By Rebecca Merkelbach
Introduction: From Antiquity to the present day, the idea of the dead returning to interact with the living has greatly influenced human imagination, and this has been reflected in literature — the product of that imagination. The returning dead — those who liggja eigi kyrr — have taken all kinds of shapes, appearing in dreams and visions, as spirits that talk to the living, and in recent times as vampires and zombies, dominating popular culture as never before. The literature of medieval Iceland partakes in this almost universal conception, but the revenants we meet in these texts – and especially in the Íslendingasögur (Sagas of Icelanders) are different from the disembodied spirits that frequently appear in the medieval literature of other countries: They are corporeal, and mostly threatening and destructive to human society, and in this they resemble present-day concepts of the undead more than their rather innocuous contemporaries: it is their threatening corporeality that makes them monstrous.
For this reason, the present dissertation will approach the Icelandic undead through theories of monstrosity, especially the ones put forward by Jeffrey Jerome Cohen in his ‘Monster Culture (Seven Theses)’. I believe that this will contribute more to an understanding of the place of the monstrous in the Íslendingasögur than former investigations, which for the most part only concentrated on categorising the undead.

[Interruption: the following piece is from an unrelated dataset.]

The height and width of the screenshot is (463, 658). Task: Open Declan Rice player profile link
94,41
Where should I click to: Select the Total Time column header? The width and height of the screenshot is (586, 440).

However, to understand the function the undead have not only within the texts but also beyond them — for the culture that produced them — analysis has to extend beyond categorisation.
The narratives they appear in are set over a long period of time, spanning from the discovery and settlement of Iceland in the late ninth century into the first decades of the eleventh. Within this period, the conversion of Iceland to Christianity and the official adoption of the new religion at the Althing in the year 1000 occur. Strikingly, the undead appear mostly in those sagas that in some way narrate the Christianisation of Iceland or the conversion of one prominent Icelander, or in a context in which the tensions between the old religion and the new one play a role. Among these sagas are some of the greatest of their genre, including Laxdæla, Eyrbyggja, Flóamanna, Grettis and Njáls saga, which will form the core of my analysis, as well as the two Vinland sagas, which will be used for comparative purposes.